Baklava, Türk, Orta Doğu, Balkan ve Güney Asya mutfaklarında yer etmiş önemli bir hamur tatlısıdır. İnce yufkaların arasına yöreye göre ceviz, antep fıstığı, badem veya fındık konularak yapılır. Genel olarak şeker şerbeti ile tatlandırılır. Ayrıca bal şerbeti de kullanılabilir.
Baklava kelimesiTürkçe kökenlidir. Eski Türkçede baklağu, baklağı olarak geçer. Baklava kelimesinin Türkçe olduğuna diğer bir delil de hamurun açılmasında kullanılan oklavanın eski dilde oklağa, oklağu, oklâ, oklağı gibi kullanımlarının olmasıdır.
*8 Ağustos 2013 tarihinde baklavanın Türk tatlısı olduğu tescil edilmiştir.
Baklava, günümüzdeki klasik gösterişli ve incelikli şeklini Osmanlı döneminde aldı. Zamanla Topkapı Sarayı'nda bugünkü şekline ulaştı.
Baklava ile ilgili en eski kayıt, Fatih Sultan Mehmet döneminin Topkapı Sarayı mutfak defterlerindedir. Bu kayda göre, Bitlis Beyi'nin konağına konuk olan Evliya Çelebi, baklava yediğini yazar.
Osmanlı'da hemen her yörede bilinen baklava, daha çok Saray'da, konaklarda, ziyafetlerde, şenliklerde tüketilirdi. Saray'da ve konaklarda, baklava yapımında usta olan aşçıların tercih edildiği ve baklava yufkasının çok ince açılmış olmasına önem verildiği bilinir.
17. yüzyılın sonlarında veya 18. yüzyılın başlarında ortaya çıkmış olan baklava alayı geleneğinde, Ramazan ayının ortasında, padişahın askere iltifatı olarak, Saray'dan Yeniçeri Ocağı'na baklava giderdi.

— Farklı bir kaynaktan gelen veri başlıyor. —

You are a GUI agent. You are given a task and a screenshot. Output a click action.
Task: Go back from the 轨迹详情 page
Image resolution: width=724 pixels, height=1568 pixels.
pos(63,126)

Her on askere bir sini baklava hazırlanır ve saray mutfağı önünde dizilirdi. Silahtar Ağa, bir numaralı yeniçeri olan padişah adına ilk siniyi teslim aldıktan sonra, diğer sinilerin her birini ikişer asker nizami olarak yüklenirdi. Her bölüğün amirleri önde, baklava sinilerini taşıyanlar arkada, açılan kapılardan dışarı çıkarak kışlalara doğru yürüyüşe geçerlerdi.